**What is required:** The lines from the one containing "This screenshot has height=802, width=920." to the end of the entries, both included, are what you need to transcribe exactly, without pictures and without anything else.

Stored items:
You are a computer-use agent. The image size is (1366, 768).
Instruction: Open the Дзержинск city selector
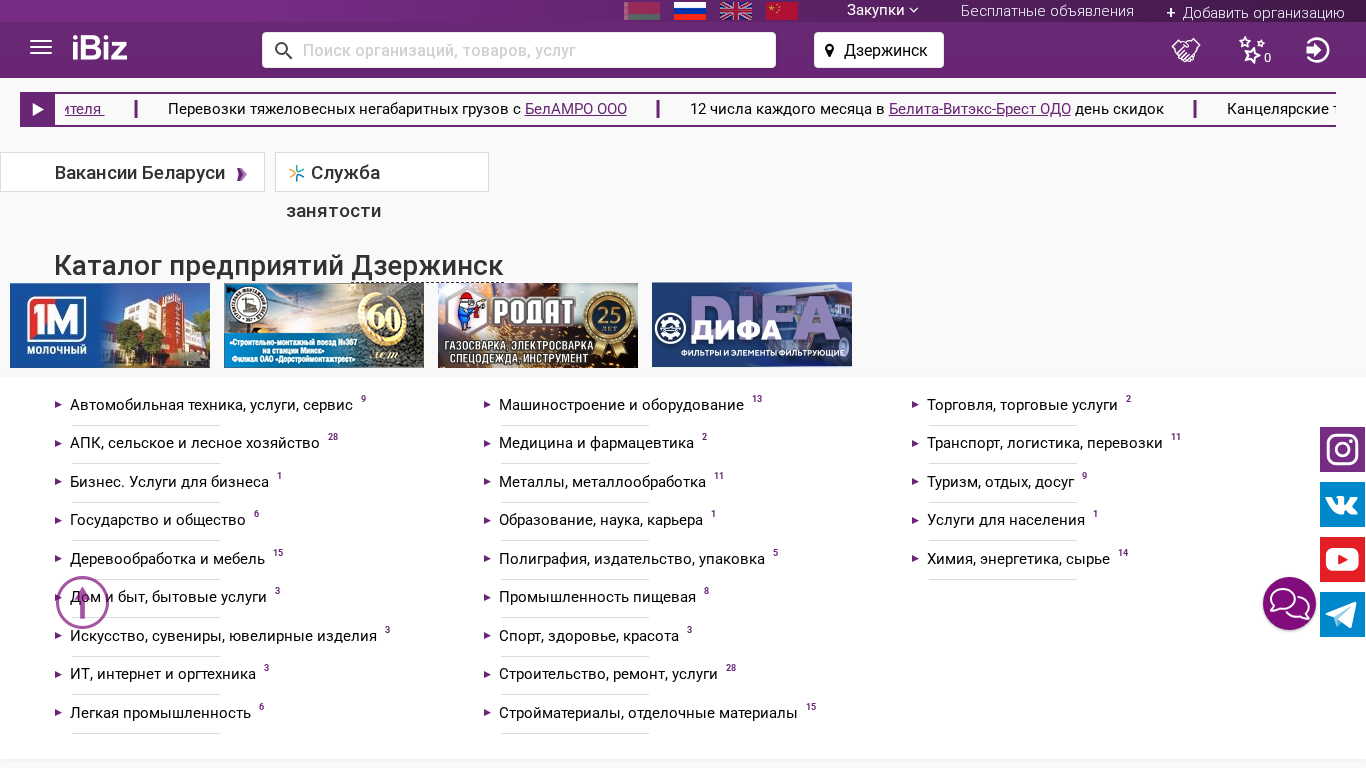tap(878, 50)
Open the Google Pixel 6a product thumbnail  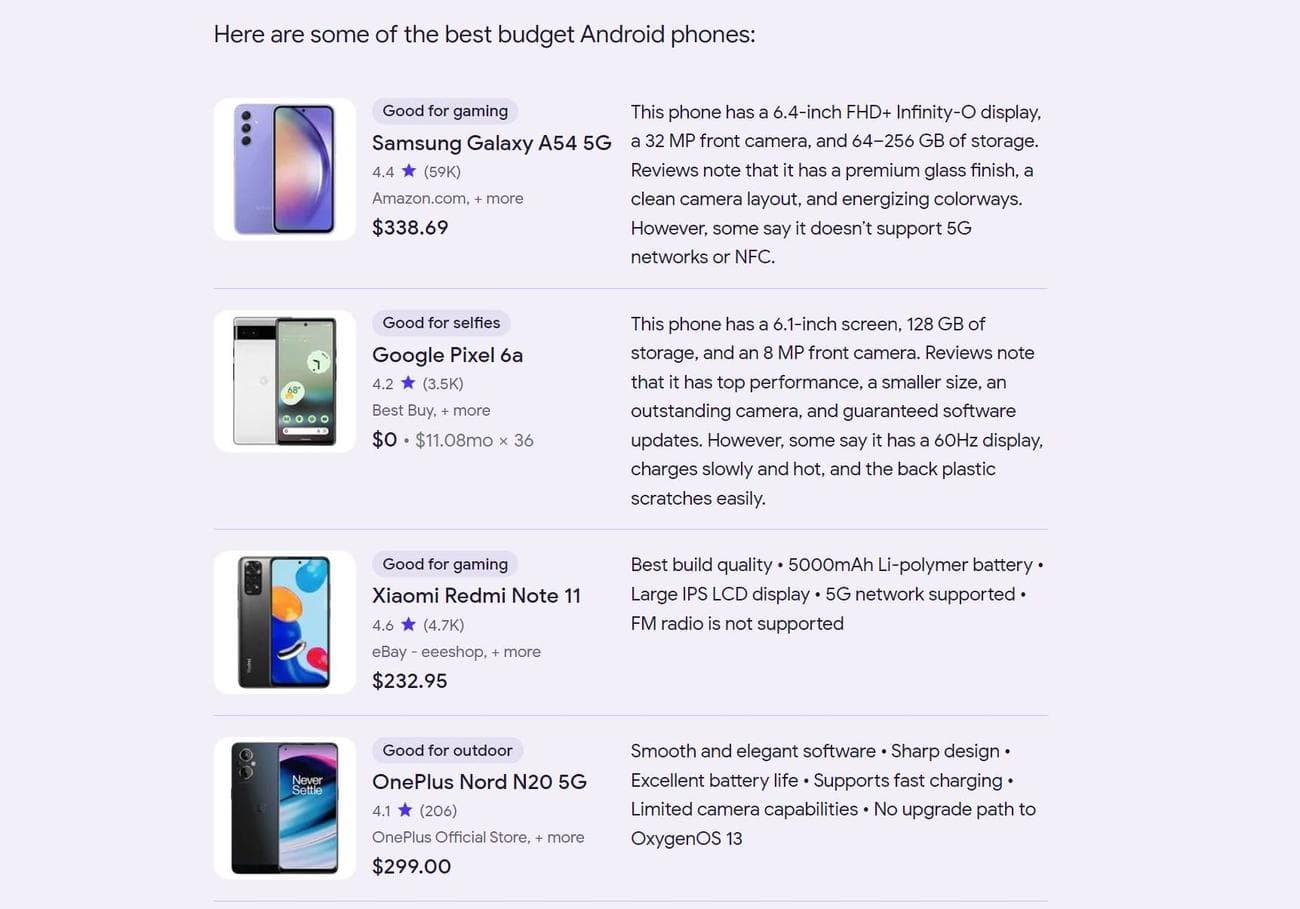pos(284,381)
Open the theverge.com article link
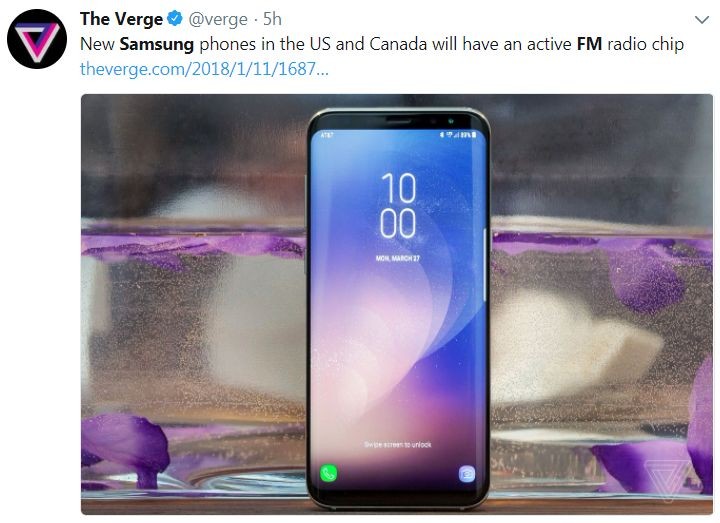 204,69
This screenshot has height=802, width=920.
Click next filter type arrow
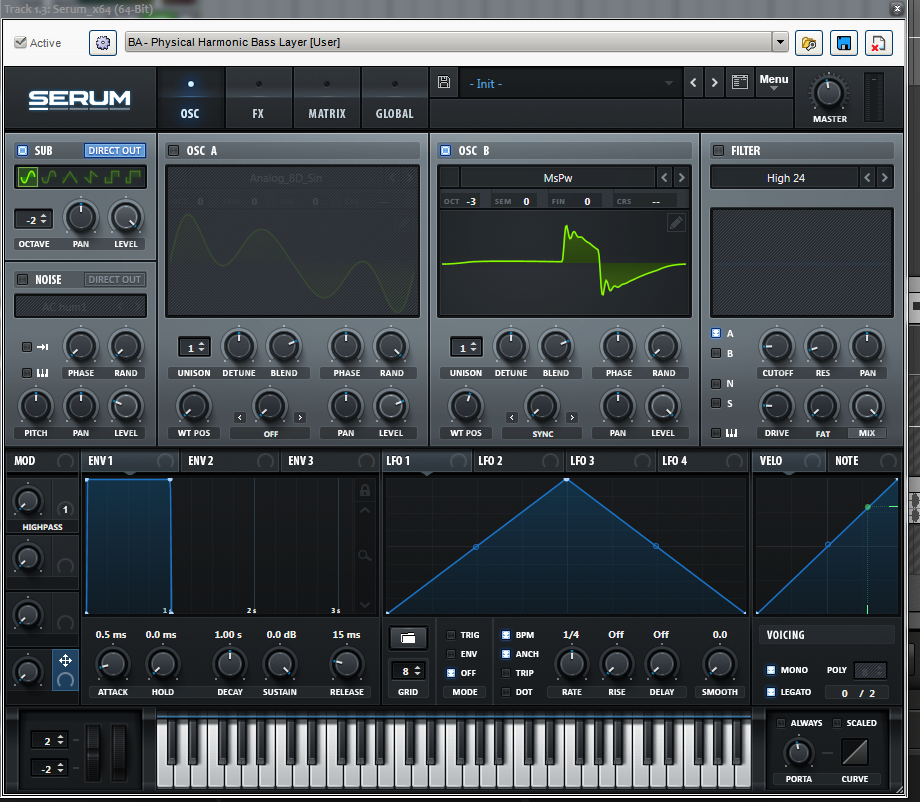tap(884, 178)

**The answer:**
This screenshot has height=802, width=920.
Click next filter type arrow
tap(884, 178)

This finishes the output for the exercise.